The results of the 2020 Presidential election inspired Aishat Tiamiyu, a sophomore majoring in public policy, to volunteer for VoteSC to ensure USC students’ voices are heard. Through her internship at California Common Cause, she hopes to increase civic engagement.

“I feel empowered,” Tiamiyu said. “Anytime a person scans a QR code, we say we’re saving democracy one person at a time.”

The USC voter registration rate for undergraduate students in 2018 was just over 75%, but members of VoteSC say there is still room for improvement in voter turnout.

“College is a really unique place because it encourages students to think for themselves without the pressure or consequences of the real world,” said Helen Sohn, co-director of external affairs and a senior majoring in health promotion and disease prevention. “So I think right now is an important time to get started and learn more about what’s going on with our government.”

Sohn intends to encourage students who wouldn’t normally have an interest in the political world to register.

“I feel like people in STEM [majors] typically aren’t interested in voting,” Sohn said. “I know that [in] the political scene, there’s a lot of heated debate. A lot of things trigger anxiety in people, but I want to destigmatize talking about politics.”

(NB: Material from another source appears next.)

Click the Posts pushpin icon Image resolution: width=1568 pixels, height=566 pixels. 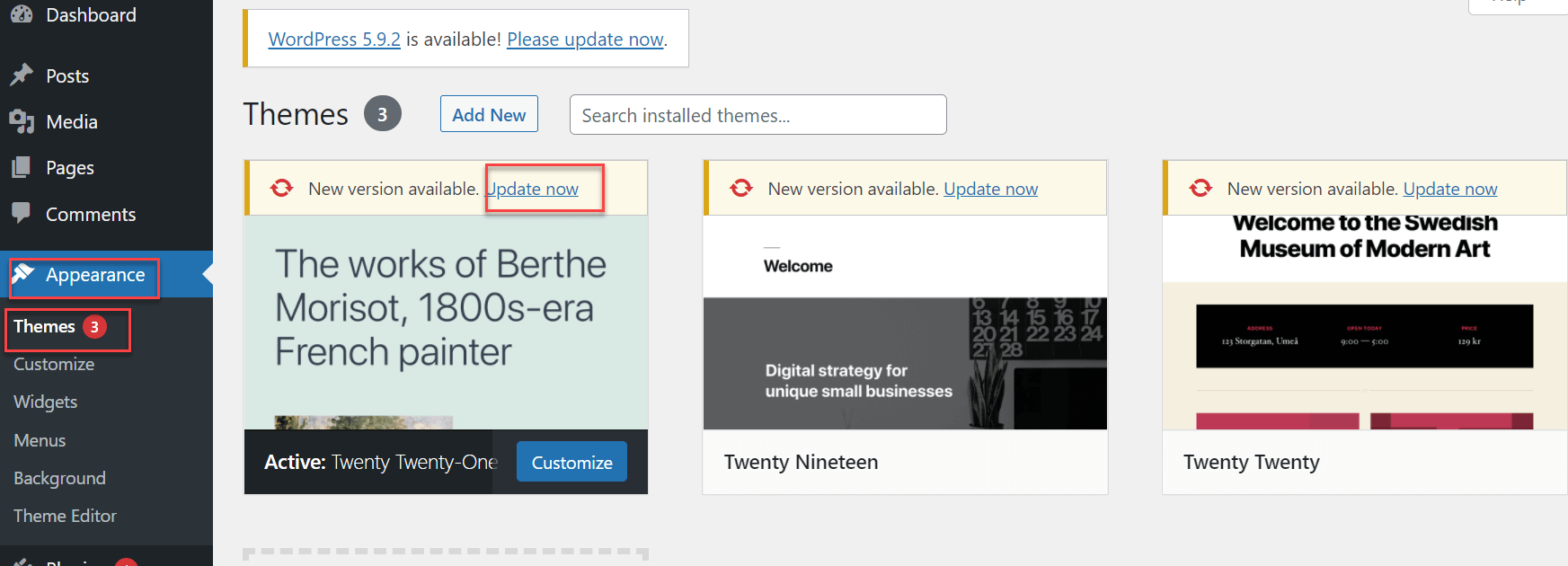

VoteSC tabled in both Trojan Plaza and in the USC Village to promote the event. (Benjamin Papp | Daily Trojan)

Alex Flores, a freshman majoring in public relations, said the stand is especially important following the historical and contemporary voter suppression in the United States and across the world.

“I am from a third-world country, El Salvador,” Flores said. “A lot of people over there do not have the right to vote. So when I got my U.S. citizenship, I always told myself I would vote every year because I have the right to do it.”

VoteSC is planning other civic education events as the midterm elections approach.

“We’re actually going to be hosting a series of info sessions for all USC students, where they can come and learn about issues on the ballot for this upcoming November,” Tieu said. “It will be nonpartisan—we’re just getting people facts.”

Jillian Fallon, a senior majoring in political science and public relations and chief programming officer at USG, volunteered at a registration stand in the USC Village.

“We’re unifying behind one voice, whether that be through a politician, through the president, or through USC,” Fallon said. “There are a million voices that contribute to those conversations…even though your voice seems small, every voice matters.”